Big Blue Marble invites you to imagine alternative paths for post WWII European Jews with novelists Simone Zelitch and Max Gross.
Registration is free but strictly required through Eventbrite
Simone Zelitch's novel "Judenstaat" imagines a world in which a Jewish state is founded not in Palestine but in Germany, where citizens find themselves pulled into the pressures of the Cold War while dealing with trauma and secrets. Max Gross's nove "The Lost Shtetl" imagines a village so remote and isolated that it goes untouched by the Holocaust and the Cold War, until a bitter divorce crashes the town into the 21st century.

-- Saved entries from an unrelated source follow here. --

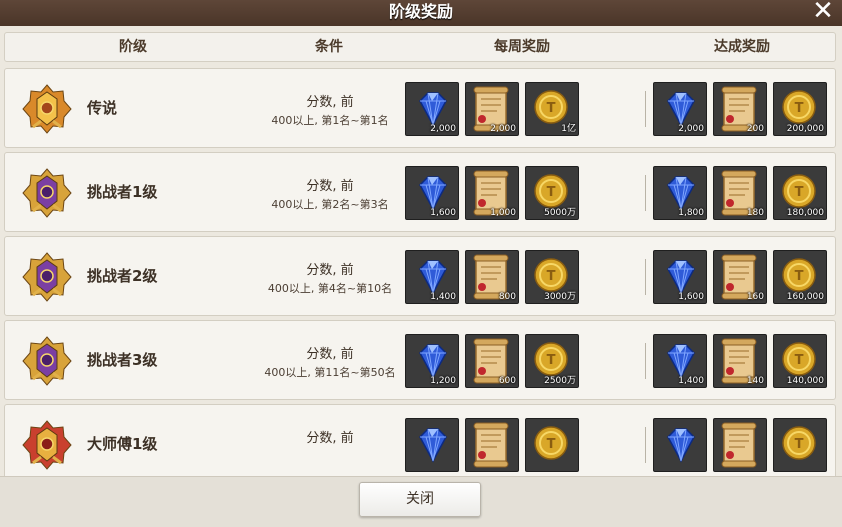 The width and height of the screenshot is (842, 527). I want to click on weekly-item-blue-gem-icon: 1,600, so click(432, 193).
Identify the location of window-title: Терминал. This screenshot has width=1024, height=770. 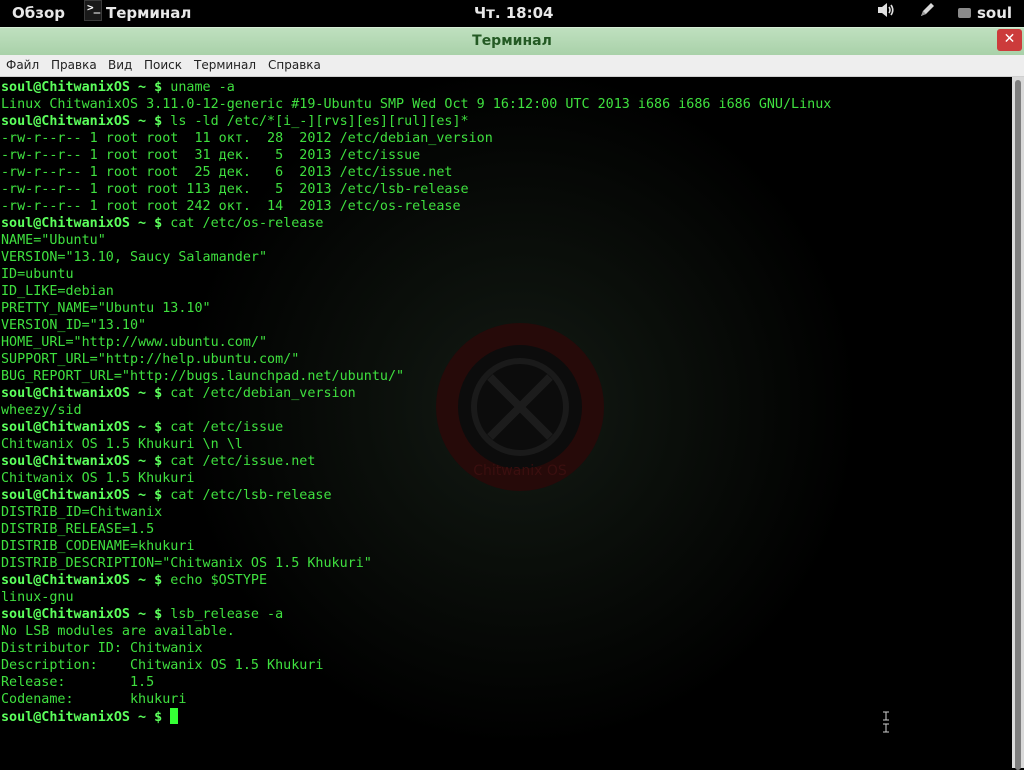
(512, 41).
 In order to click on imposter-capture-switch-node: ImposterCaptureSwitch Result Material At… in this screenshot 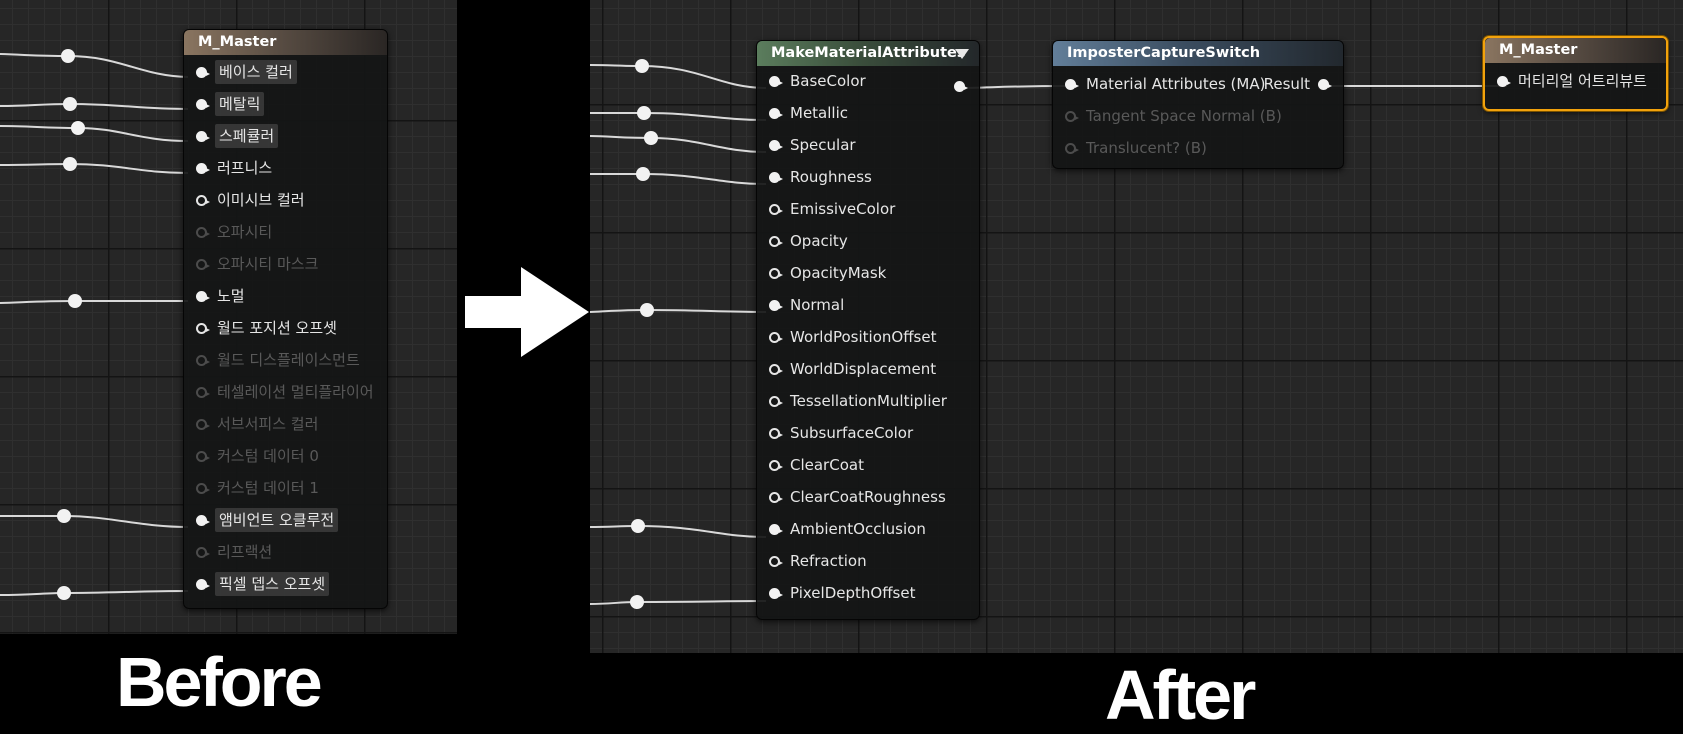, I will do `click(1198, 104)`.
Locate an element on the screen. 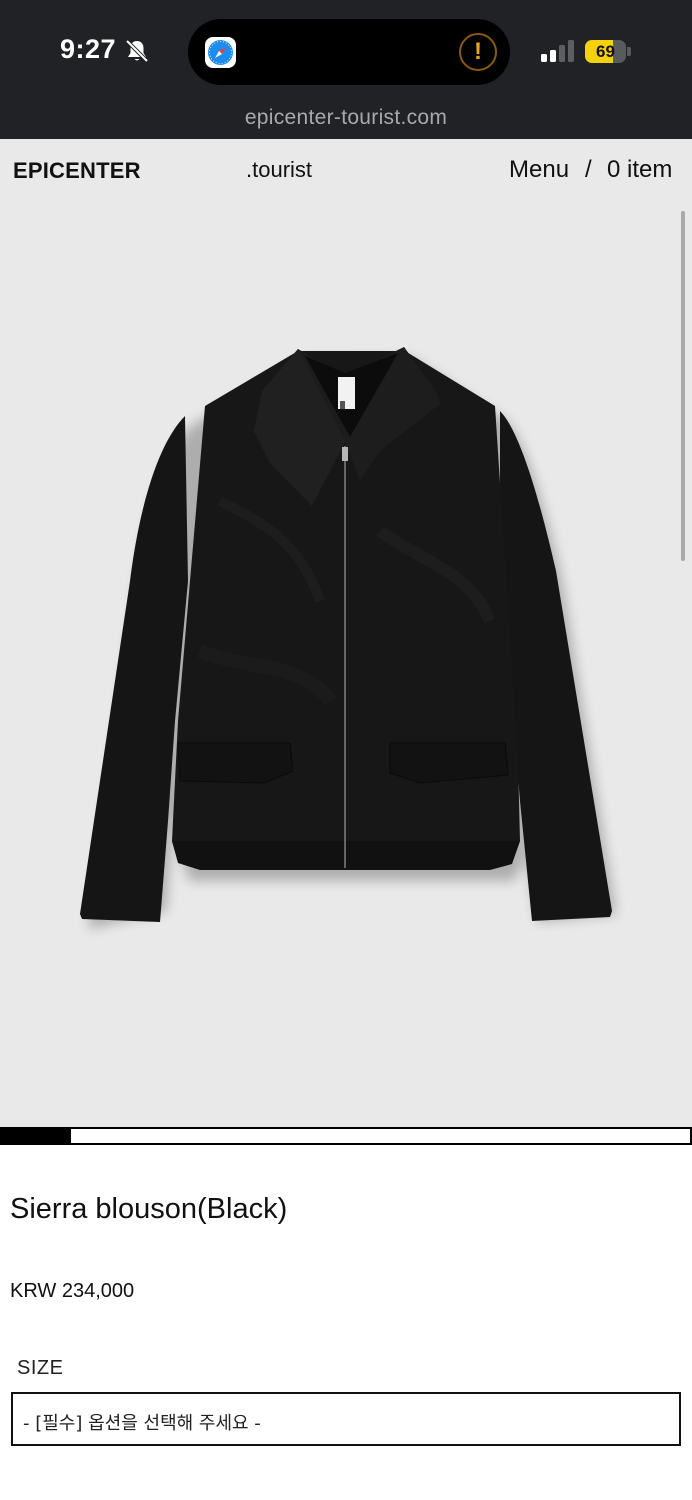 Image resolution: width=692 pixels, height=1500 pixels. dynamic-island: ! is located at coordinates (349, 52).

Simone Zelitch is the author of five novels, most recently Judenstaat (PM Press 2020), an alternative history about a Jewish State established in Germany after World War Two. Her novels range in subject matter from a medieval peasant revolt, to 1964’s Mississippi Freedom Summer, to re-imaginings of Exodus and Numbers and the Book of Ruth. Her work has been taught in colleges across the country, including at the University of Miami in a class called “Bad Jews”. She teaches at Community College of Philadelphia where she and her students recently survived their first semester online. Find out more about the author and her work at www.simonezelitch.com
Max Gross was born in New York City and grew up in Brooklyn. He is the son of two writers and attended Saint Ann's School and Dartmouth College. Gross lived in Israel for a year after college and worked for the Forward newspaper and the New York Post. He is currently the editor in chief of the Commercial Observer, a weekly real estate publication. He lives in Forest Hills, N.Y. with his wife and son. "The Lost Shtetl" is his first novel.